There are certain days when a vertical jigging approach is the best way to catch the most and biggest smallmouth bass in a lake. In this article I'll share some tips to improve your success for this effective presentation. Whether you use tubes, drop-shot rigs or spoons, practicing your vertical presentation tactics during summer will ensure you're ready to catch fat, football sized bronze backs come autumn.

Master Controlling Your Boat
Properly vertically jigging baits to smallmouth in deep water begins with having control over your fishing rig. Allowing yourself to get pushed out of position by wind, waves and current not only moves you off prime fishing areas, but also interferes with your presentation.

A trolling motor with sufficient power to pull your boat is a must for many bass anglers. In wavy conditions, lower the shaft as much as possible to prevent the prop from coming out of the water. Be sure to keep your batteries fully charged and maintain your motor.

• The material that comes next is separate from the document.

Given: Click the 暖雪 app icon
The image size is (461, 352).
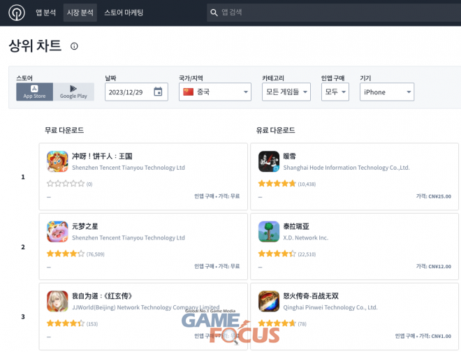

Drift socks or sea anchors are another important piece of equipment. These devices are relatively inexpensive and can slow down your drift speed enough so you can methodically work over structures like mid-lake shoals for bass.
Lastly, keep your boat organized. Have all the gear you need from fishing lures to release tools close at hand. In rough water, neglecting your boat position duties can quickly get your blown off course.

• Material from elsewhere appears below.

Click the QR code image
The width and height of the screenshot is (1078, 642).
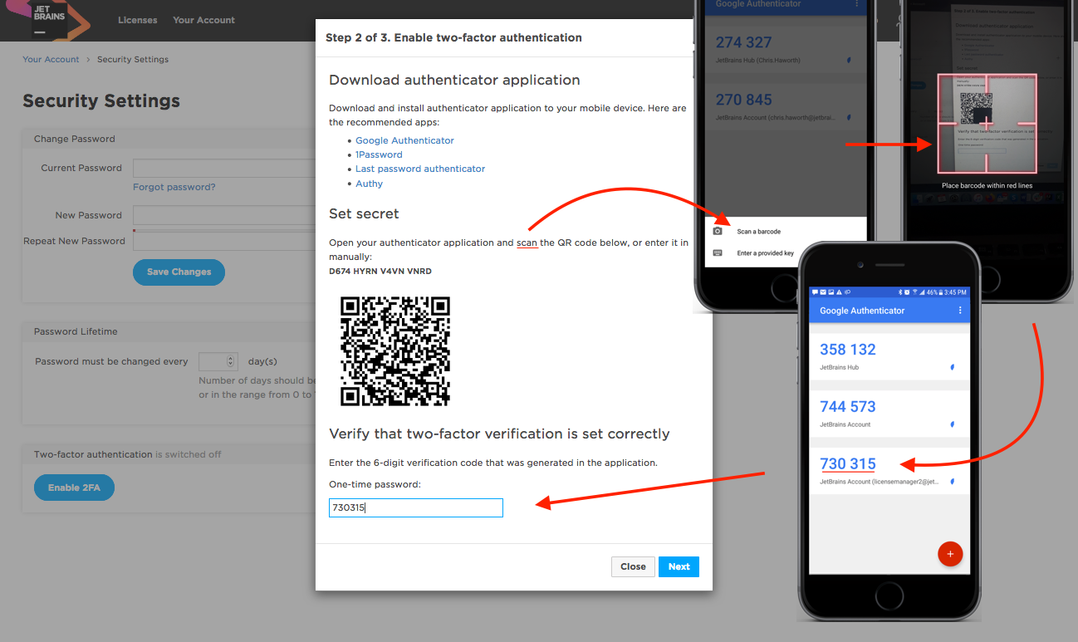[395, 350]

Electronics: Find and Stay on Fish
Wandering out and away from shore is intimidating for many anglers as shoreline reference points can quickly fade out of focus and locating off-shore spots can be challenging. Yet GPS technology makes navigating to and staying on off-shore structures easier than ever before. Using fishing chart data, mark a reef or a point as a waypoint and return to it on future outings. Of course, in rough water having a GPS unit at your bow helps you stay on position.

Equally as important as GPS mapping technology is quality sonar. Color units provide dramatically more data than black and white models, specifically bottom composition details as well as improved readability of the screen's display. It's wise to cruise around known deep-water areas until you mark fish before dropping a line in the water.

Jigging Tips: Power and Finesse
With boat control and electronics out of the way, it's time to share some tips on vertical jigging. This presentation tactic is both a finesse and power style of fishing. Harnessing the power of wind or waves, it's easy to drift over areas quickly working baits. Heavy jigging spoons, like Northland's Buckshot, Rattle Snakie and Hopkins' Shorty Spoon, make great baits to cover water in search of active fish. Although snapping these baits hard will trigger reaction strikes, using spoons with a hair-dressed treble can sometimes add a bit more attraction and a temping teaser for smallies to hit when the bait is at rest.

Vertical jigging is also an excellent finesse method. In the past I've been a fan of shaking tube jigs and small grubs through the last two feet of water off bottom. This tactic has boated me plenty of quality fish. Recently though, I've become a convert to drop shotting. With the weight separated and below the bait detecting strikes is easy. By customizing the depth of your offering off bottom you can literally wave a finesse plastic in front of a fish's nose, teasing it until it can't take it any longer and strikes the offering.

Some of my favorite drop shot baits include Berkley's Gulp Alive leeches and minnows, 4-inch stick baits, and various teaser minnows, like Set The Hook's Drop Shot Minnows. Another great product for drop shot rigs are StandOut drop shot hooks. Simply tie the hook on and thread the dropper line through the lower eye guide. It ensures the rig is set with the hook point facing up every time.

Vertical jigging for smallmouth bass is an excellent tactic to take big fish throughout the year, but it's often dynamite in late summer and autumn. With proper boat control and quality electronics, you'll be able to find and stay on fish. Then it's just a matter of mixing up either fast and aggressive or finesse fishing tactics until you discover what the fish want on a given day.